Bunny Lake a disparu
Film britannique d'Otto Preminger (1965)

Pour être honnête, je vais quand même souligner que le long-métrage ne rejoint pas les hauts sommets d'angoisse que d'autres classiques comme Le troisième homme ou Psychose, eux, atteignent aisément. Cela étant, si on ne tient pas compte de ces possibles influences extérieures, je ne vois aucune raison de dédaigner cette histoire. L'alternance ombres et lumières m'a aussi rappelé Seule dans la nuit.

6 commentaires:

dasola a dit…

Bonjour Martin, j'ai découvert ce film il y a quelques semaines, je ne l'avais jamais vu. J'ai trouvé que l'intrigue tenait la route. Jusqu'au bout, on se demande si Ann Lake, la maman n'est pas affabulatrice. Un film qui m'a agréablement surprise. Bonne journée.

ideyvonne@aol.com a dit…

Vu il y a très longtemps mais j'en ai gardé la même impression que dans tes commentaires et puis on ne lâche pas le film, on a vraiment envie de savoir :)
Il me semble qu'il est passé sur TCM avec le cycle de Laurence Olivier

Martin a dit…

@Dasola:

Il semble que nous soyons d'accord en tous points, sur ce coup-là, si ce n'est que, pour ma part, je ne parlerais pas de surprise. Disons juste que j'avais un bon pressentiment sur le film après avoir lu un petit résumé de l'intrigue, pressentiment qui s'est donc confirmé.

Martin a dit…

@Ideyvonne:

C'est précisément sur TCM que je l'ai découvert il y a une quinzaine de jours.
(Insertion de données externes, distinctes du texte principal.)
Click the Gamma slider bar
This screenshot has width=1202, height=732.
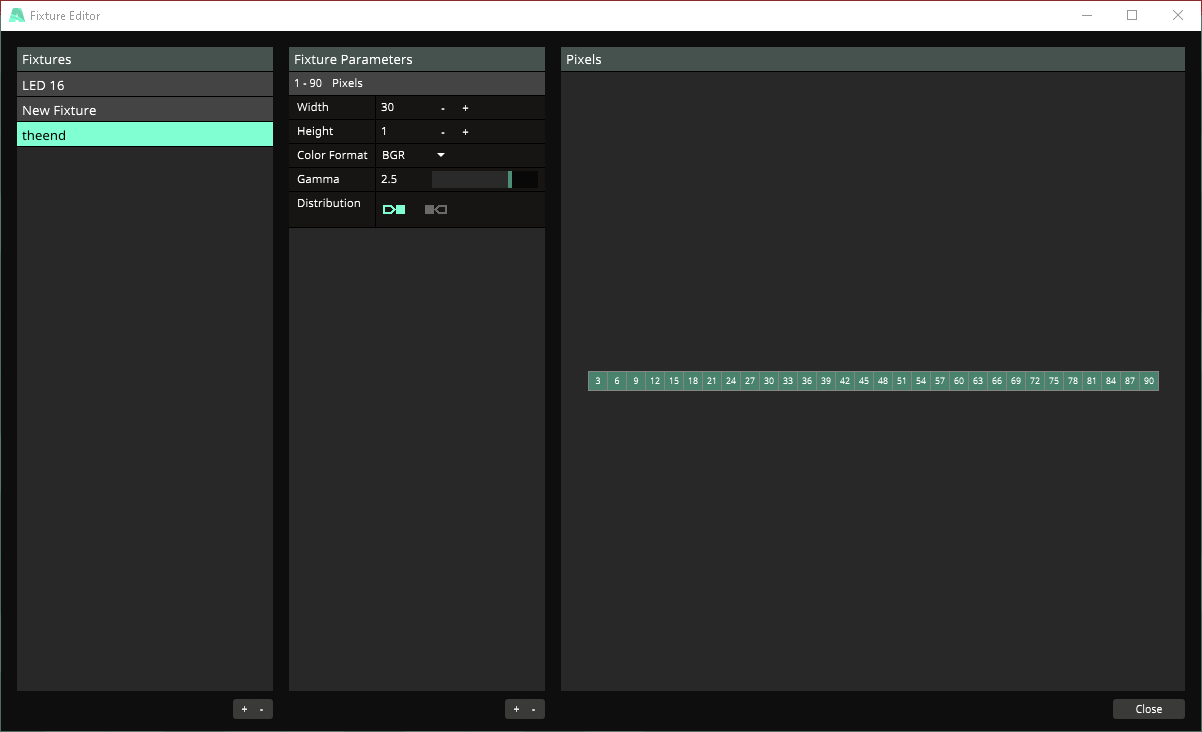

Je te conseille de le revoir si tu en as l'occasion... surtout que ça m'a paru assez intéressant au niveau photographique.

Valfabert a dit…

Un film d'atmosphère autant que de suspense, d'après mon impression.
La scène muette de l'évasion de l'hôpital, mentionnée avec raison dans la chronique, appartient, me semble-t-il, à cette catégorie de scènes qui, à l'écart tout exercice de style, signalent les grands cinéastes.

Martin a dit…

Oui, je suis bien d'accord avec vous: il s'agit bien d'un film d'atmosphère.
Et quelle atmosphère ! Otto Preminger avait vraiment tout d'un grand réalisateur.